What is required —
Starting at the line that contains "48 (119, 450)" and ending at the line that contains "English to German Dictionary (86, 1262)", the lines below are to be given again exactly, with nothing added.

Source data section start

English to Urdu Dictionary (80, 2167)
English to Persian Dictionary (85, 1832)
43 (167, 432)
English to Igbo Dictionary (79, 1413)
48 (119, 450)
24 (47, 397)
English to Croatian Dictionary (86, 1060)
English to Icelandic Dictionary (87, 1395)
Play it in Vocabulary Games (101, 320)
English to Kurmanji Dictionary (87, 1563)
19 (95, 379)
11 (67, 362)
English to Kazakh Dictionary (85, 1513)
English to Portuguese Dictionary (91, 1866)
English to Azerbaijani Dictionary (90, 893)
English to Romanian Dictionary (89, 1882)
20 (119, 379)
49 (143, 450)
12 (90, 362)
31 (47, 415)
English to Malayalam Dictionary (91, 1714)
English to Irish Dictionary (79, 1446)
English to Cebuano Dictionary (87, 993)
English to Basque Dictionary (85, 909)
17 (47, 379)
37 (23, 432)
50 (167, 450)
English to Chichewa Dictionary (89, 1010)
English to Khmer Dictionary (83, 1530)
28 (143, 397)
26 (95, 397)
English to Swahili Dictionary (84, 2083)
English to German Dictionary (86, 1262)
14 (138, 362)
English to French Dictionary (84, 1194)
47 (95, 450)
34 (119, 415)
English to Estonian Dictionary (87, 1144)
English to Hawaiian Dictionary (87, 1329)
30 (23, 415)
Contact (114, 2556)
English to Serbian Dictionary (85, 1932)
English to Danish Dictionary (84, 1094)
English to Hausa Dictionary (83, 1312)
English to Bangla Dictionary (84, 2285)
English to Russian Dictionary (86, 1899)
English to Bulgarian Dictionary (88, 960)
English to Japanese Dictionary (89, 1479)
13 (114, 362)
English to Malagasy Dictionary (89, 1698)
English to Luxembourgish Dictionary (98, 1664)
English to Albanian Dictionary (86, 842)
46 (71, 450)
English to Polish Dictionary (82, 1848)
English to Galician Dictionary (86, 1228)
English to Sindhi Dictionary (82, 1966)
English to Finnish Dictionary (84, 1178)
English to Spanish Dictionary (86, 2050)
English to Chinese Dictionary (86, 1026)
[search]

Source data section end

Solution to this task —
48 (119, 450)
24 (47, 397)
English to Croatian Dictionary (86, 1060)
English to Icelandic Dictionary (87, 1395)
Play it in Vocabulary Games (101, 320)
English to Kurmanji Dictionary (87, 1563)
19 (95, 379)
11 (67, 362)
English to Kazakh Dictionary (85, 1513)
English to Portuguese Dictionary (91, 1866)
English to Azerbaijani Dictionary (90, 893)
English to Romanian Dictionary (89, 1882)
20 (119, 379)
49 (143, 450)
12 (90, 362)
31 (47, 415)
English to Malayalam Dictionary (91, 1714)
English to Irish Dictionary (79, 1446)
English to Cebuano Dictionary (87, 993)
English to Basque Dictionary (85, 909)
17 (47, 379)
37 (23, 432)
50 (167, 450)
English to Chichewa Dictionary (89, 1010)
English to Khmer Dictionary (83, 1530)
28 (143, 397)
26 (95, 397)
English to Swahili Dictionary (84, 2083)
English to German Dictionary (86, 1262)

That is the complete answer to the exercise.